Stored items
● ● ● ● ●

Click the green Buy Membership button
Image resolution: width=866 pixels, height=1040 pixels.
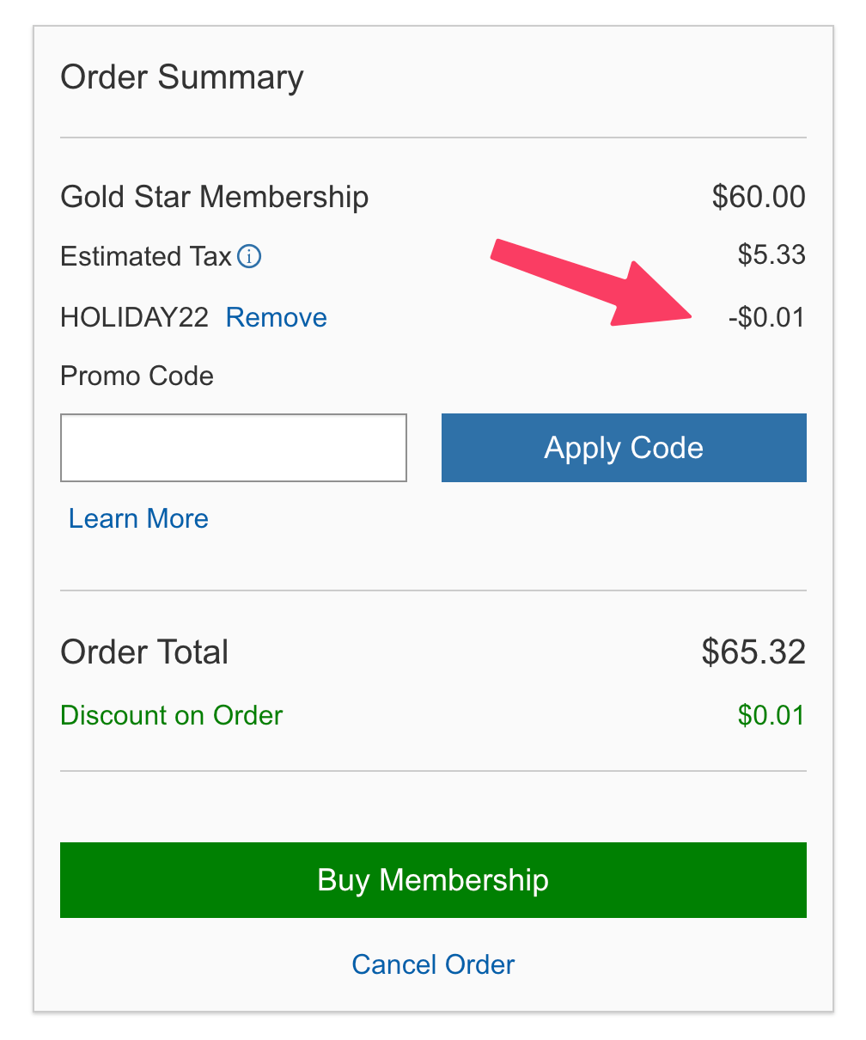point(433,880)
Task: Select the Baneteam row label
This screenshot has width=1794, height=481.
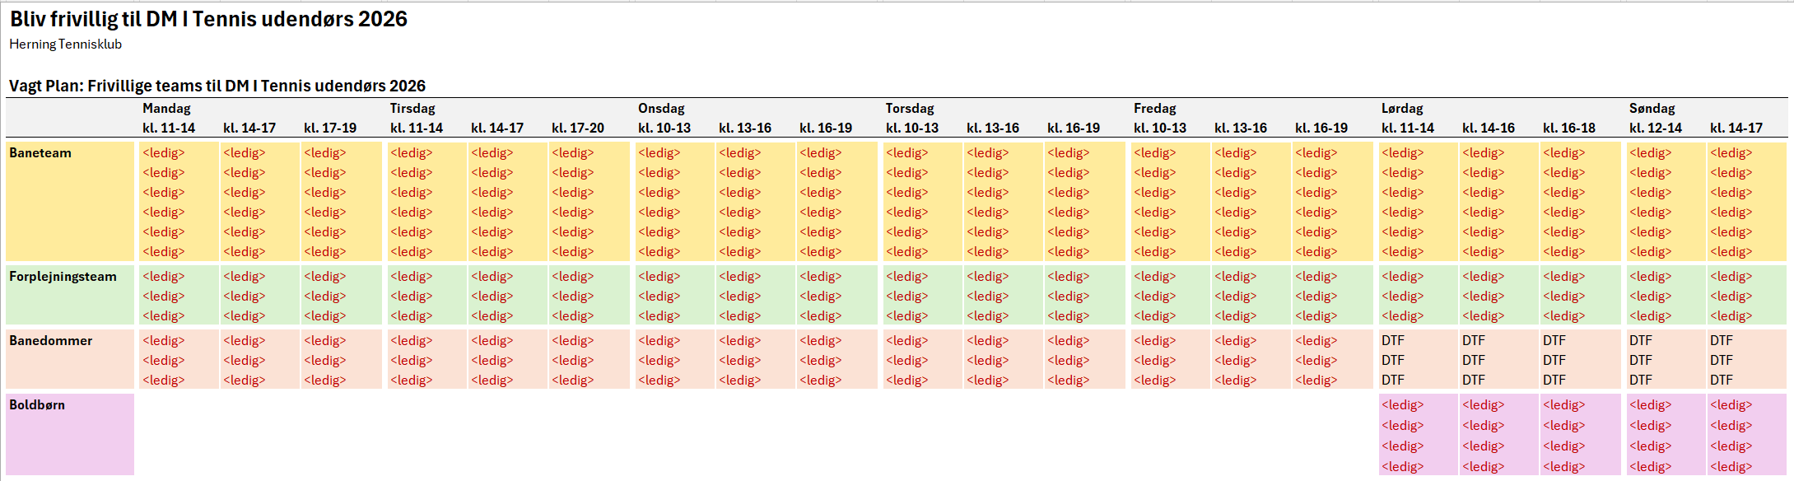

● ● ● ● ●

[Task statement]
Pictures are to be omitted; otherwise, write out the data exactly as it appears.

[Written answer]
Click the green Buy Membership button
Image resolution: width=866 pixels, height=1040 pixels.
point(433,880)
Task: Select the Baneteam row label
This screenshot has width=1794, height=481.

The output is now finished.